METHODS: MAC was divided into low- and high-grade types based on the degree of structural differentiation; low-grade MAC arisen from well to moderately differentiated adenocarcinoma and papillary carcinoma, and high-grade MAC from poorly differentiated adenocarcinoma and signet ring cell carcinoma. Immunohistochemically, the expression of 2 types of MUC1 (MUC1/DF and MUC1/CORE), MUC2, 2 types of MUC5AC (MUC5AC/CHL2 and HGM), MUC6, CDX2, and CD10 was examined in 16 cases of MAC consisting of 6 low- and 10 high-grade types.

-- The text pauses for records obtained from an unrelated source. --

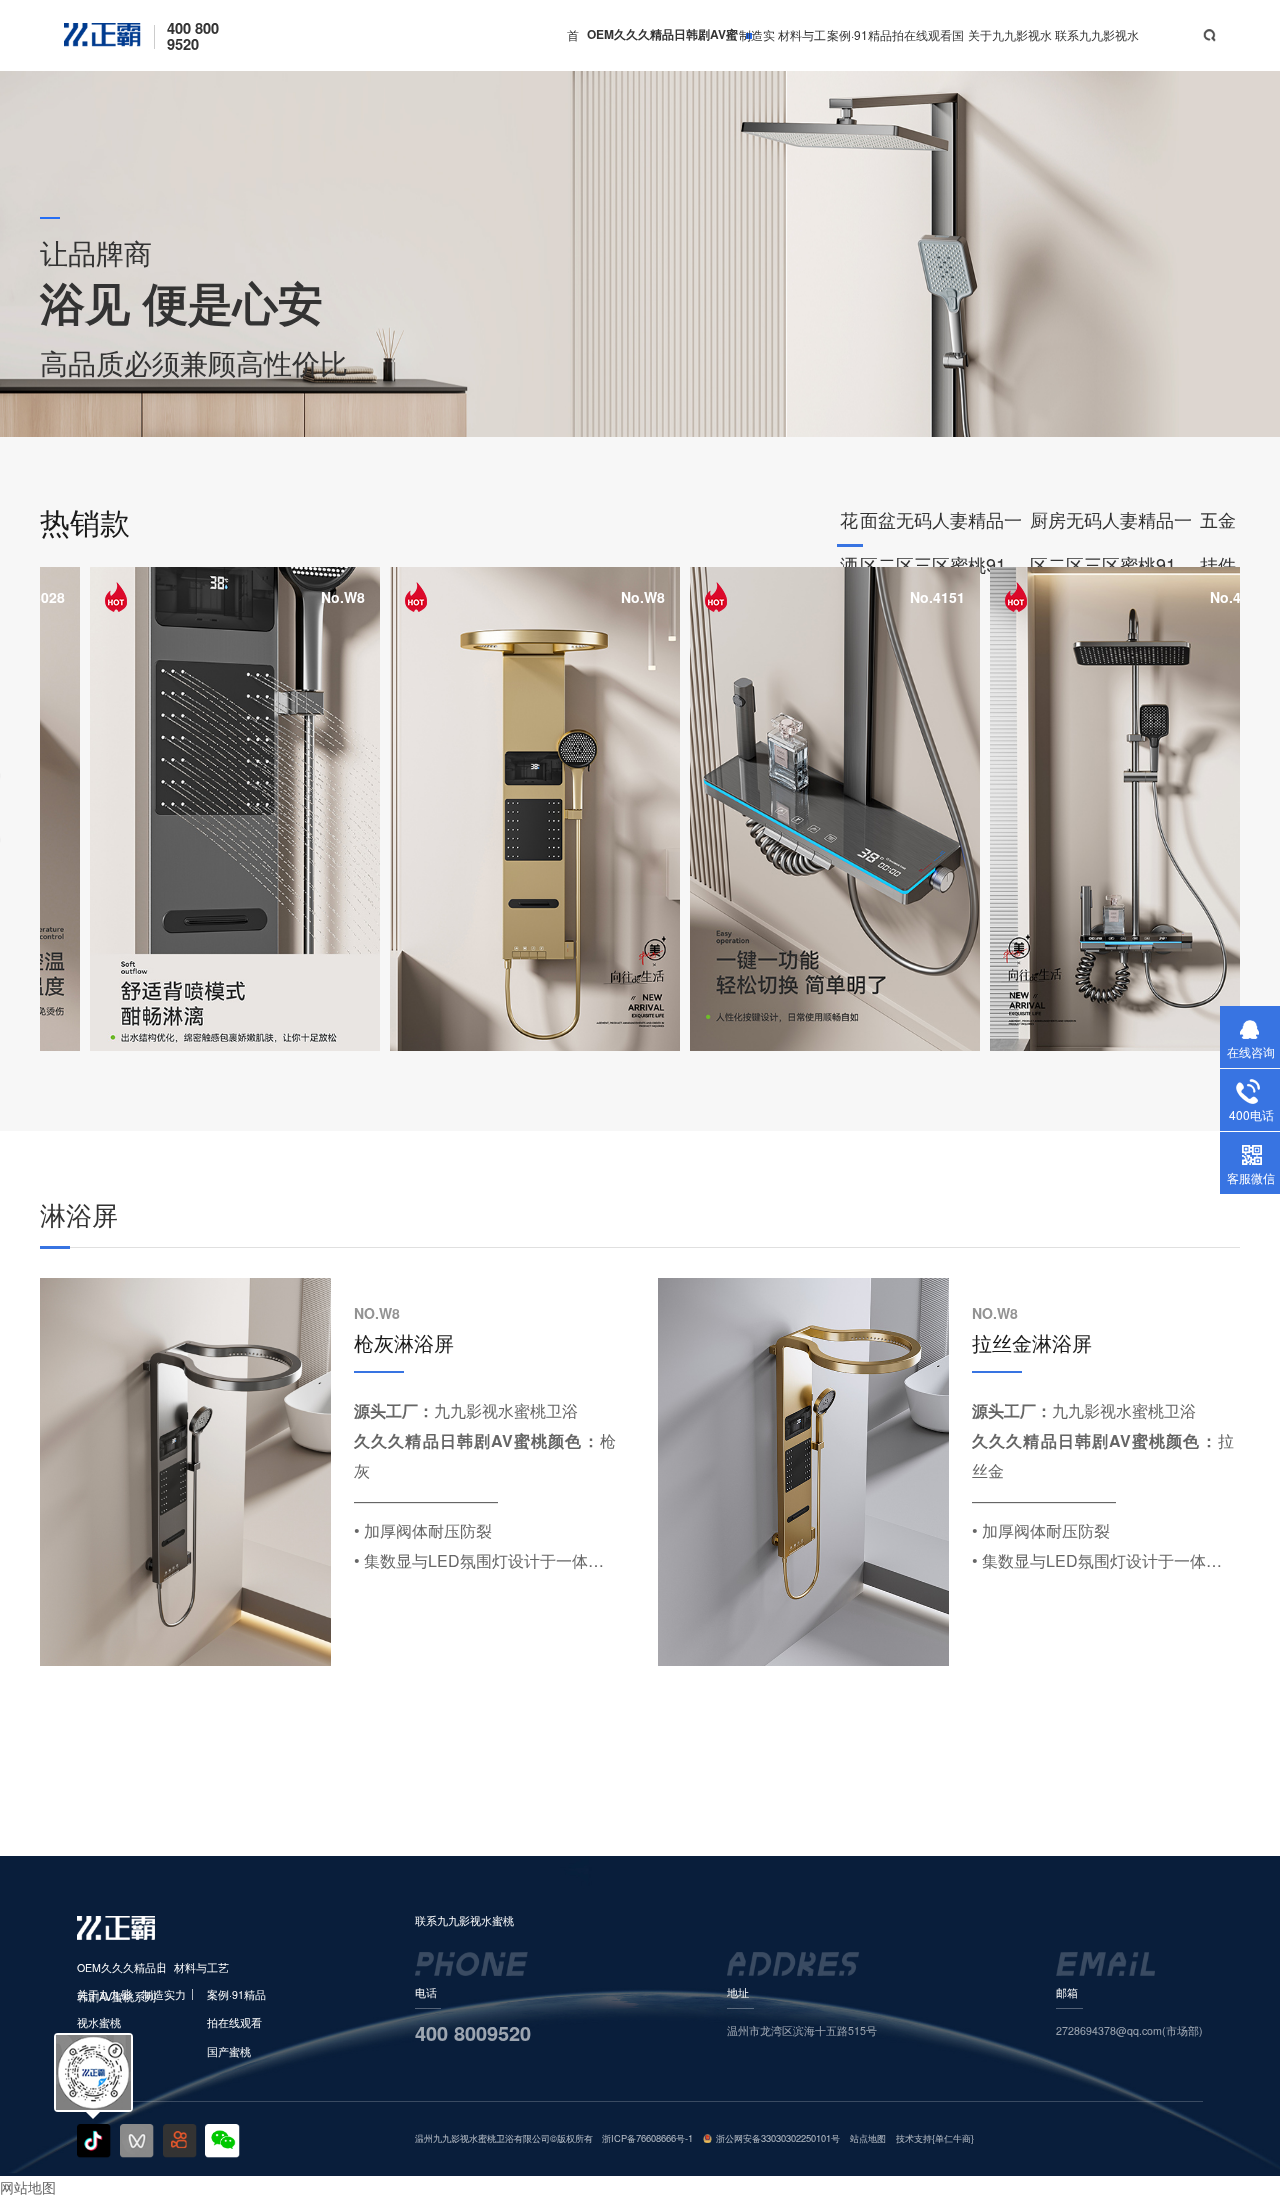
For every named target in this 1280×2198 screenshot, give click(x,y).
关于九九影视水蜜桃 (1010, 48)
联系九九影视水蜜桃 (1097, 48)
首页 (573, 48)
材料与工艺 (802, 48)
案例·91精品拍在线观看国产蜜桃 (895, 48)
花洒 (849, 526)
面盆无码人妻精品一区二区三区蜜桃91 (941, 526)
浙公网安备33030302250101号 (778, 2138)
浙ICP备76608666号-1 (647, 2138)
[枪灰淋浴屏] (185, 1472)
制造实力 (757, 48)
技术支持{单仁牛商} (935, 2138)
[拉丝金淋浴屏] (803, 1472)
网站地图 (28, 2187)
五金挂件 (1218, 526)
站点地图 (868, 2138)
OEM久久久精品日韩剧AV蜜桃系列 (662, 48)
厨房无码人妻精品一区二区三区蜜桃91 (1111, 526)
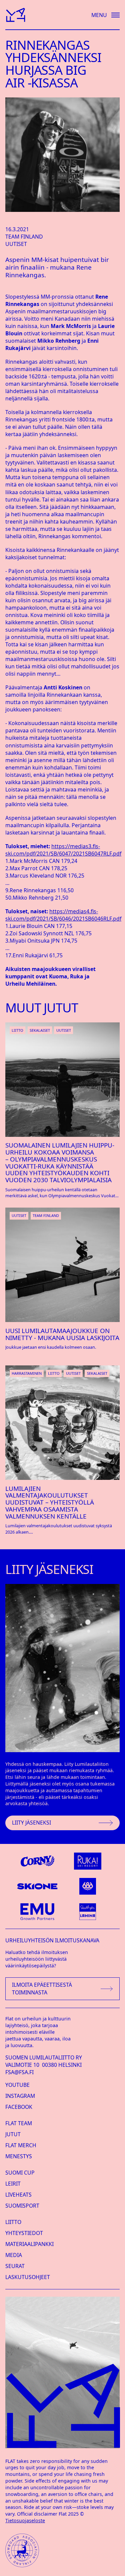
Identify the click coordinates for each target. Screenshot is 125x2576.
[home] (15, 15)
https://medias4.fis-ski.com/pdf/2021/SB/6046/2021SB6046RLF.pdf (63, 915)
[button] (102, 15)
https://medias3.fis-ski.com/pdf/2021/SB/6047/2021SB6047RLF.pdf (63, 850)
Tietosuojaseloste (25, 2520)
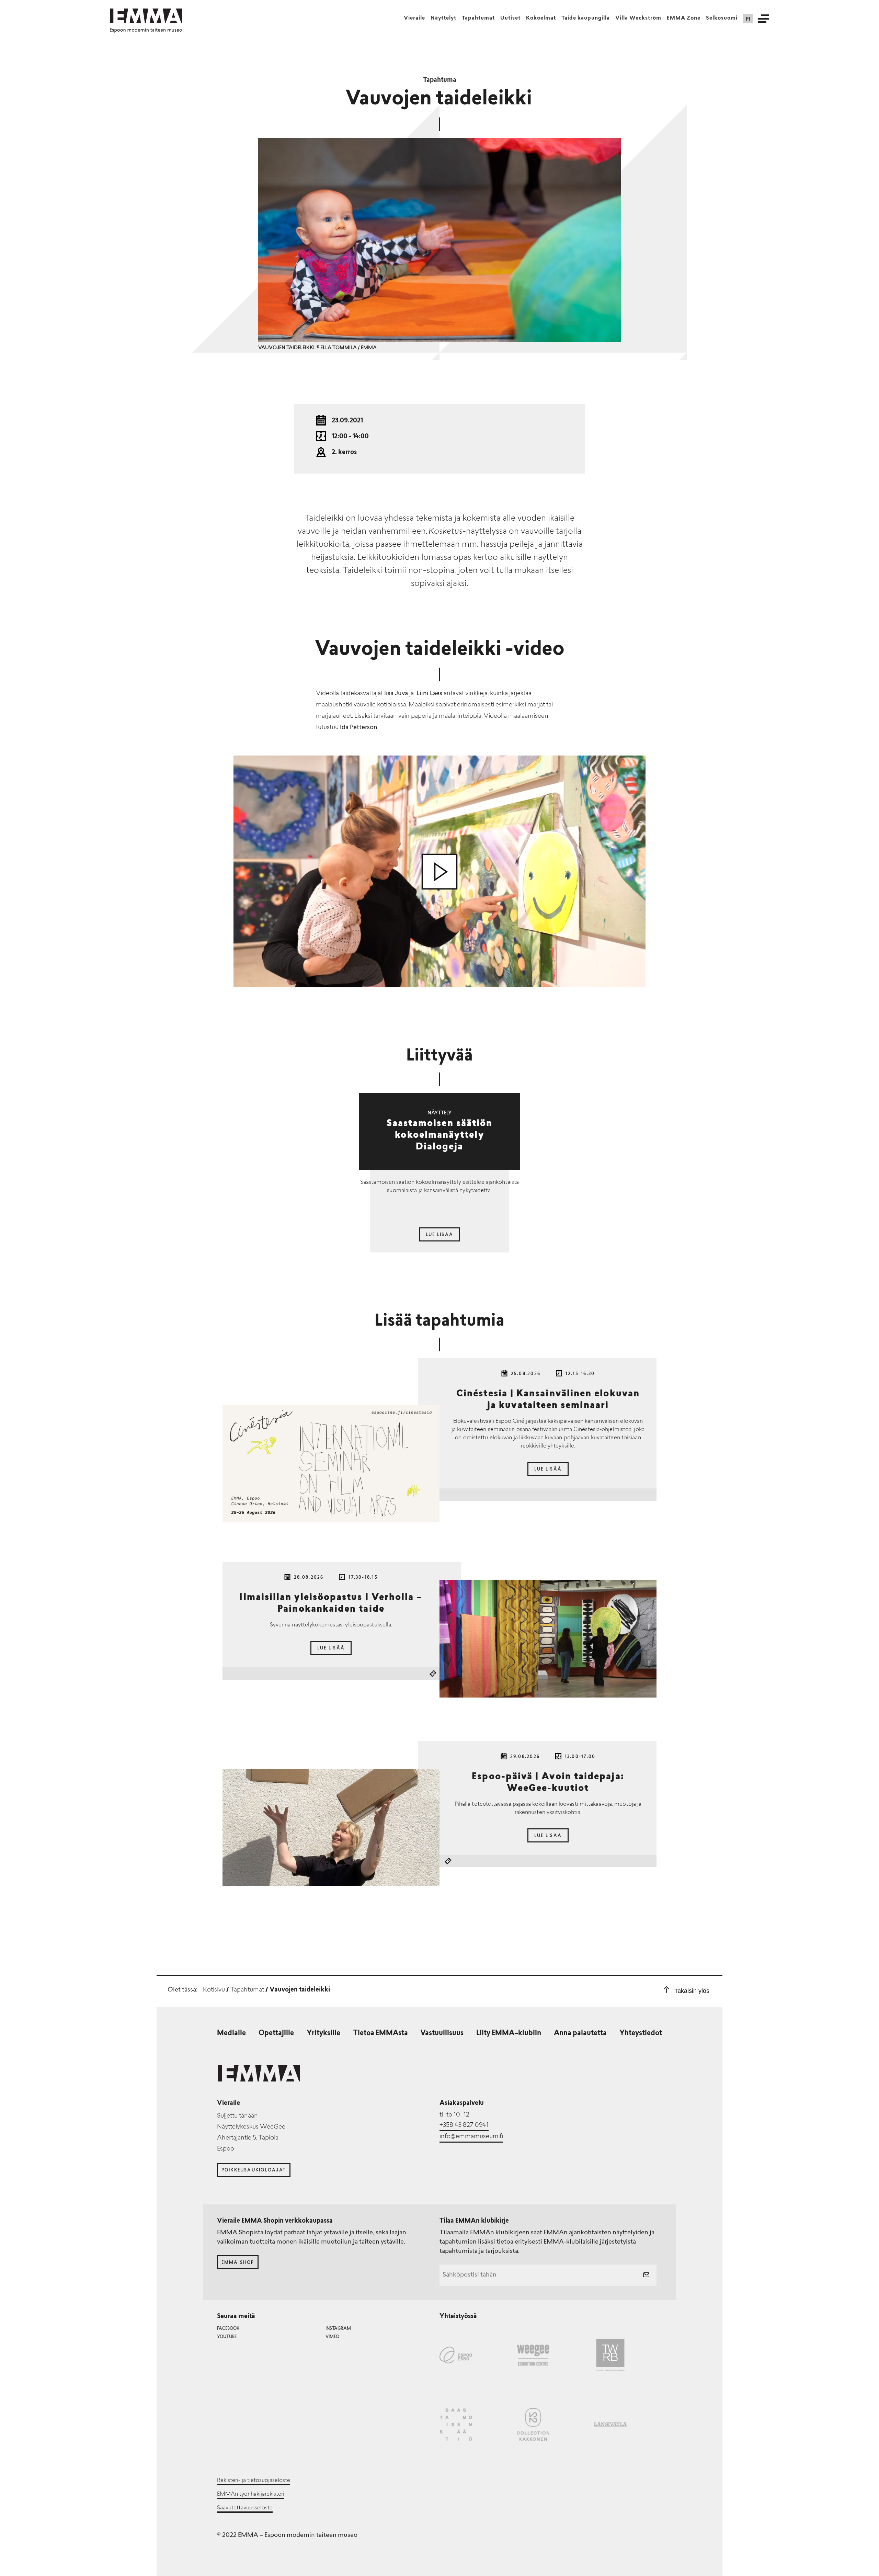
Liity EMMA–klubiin (508, 2033)
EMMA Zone (683, 18)
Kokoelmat (541, 18)
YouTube (227, 2337)
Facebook (228, 2329)
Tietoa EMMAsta (380, 2033)
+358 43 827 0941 (464, 2125)
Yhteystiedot (640, 2033)
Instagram (338, 2329)
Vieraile (414, 18)
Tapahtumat (478, 18)
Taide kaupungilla (585, 18)
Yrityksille (323, 2033)
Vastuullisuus (442, 2033)
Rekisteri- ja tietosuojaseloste (253, 2480)
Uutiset (510, 18)
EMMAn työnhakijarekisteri (250, 2494)
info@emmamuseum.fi (471, 2137)
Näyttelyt (443, 18)
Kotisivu (214, 1990)
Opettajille (276, 2033)
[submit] (646, 2275)
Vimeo (332, 2337)
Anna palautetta (580, 2033)
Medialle (231, 2033)
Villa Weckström (638, 18)
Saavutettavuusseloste (245, 2508)
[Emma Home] (146, 15)
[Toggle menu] (763, 18)
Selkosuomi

RESULTS: MUC1/DF3 was expressed in 3 of 6 low-grade MAC (50%) and 10 of 10 high-grade MAC (100%). MUC1/CORE was expressed in 1 of 6 low-grade MAC (16.7%) and 7 of 10 high-grade MAC (70%). MUC2 was expressed in all MAC regardless of the grade. MUC5AC was expressed in 6 of 6 low-grade MAC (100%) and 4 of 10 high-grade MAC (40%). HGM was expressed in 5 of 6 low-grade MAC (83.3%) and 6 of 10 high-grade MAC (60%). Expression of MUC6 and CD10 was undetected in all MAC regardless of the grade. CDX2 was expressed in 5 of 6 low-grade MAC (83.3%) and 7 of 10 high-grade MAC (70%). Taken together, MUC1/DF3 was expressed significantly more frequently in high-grade MAC than in low-grade, and MUC5AC/CHL2 was expressed significantly more frequently in low-grade MAC than in high-grade.
CONCLUSION: It is proposed that MUC1/DF3 and MUC5AC/CHL2 immunostaining is useful to discriminate high-grade MAC from low-grade MAC.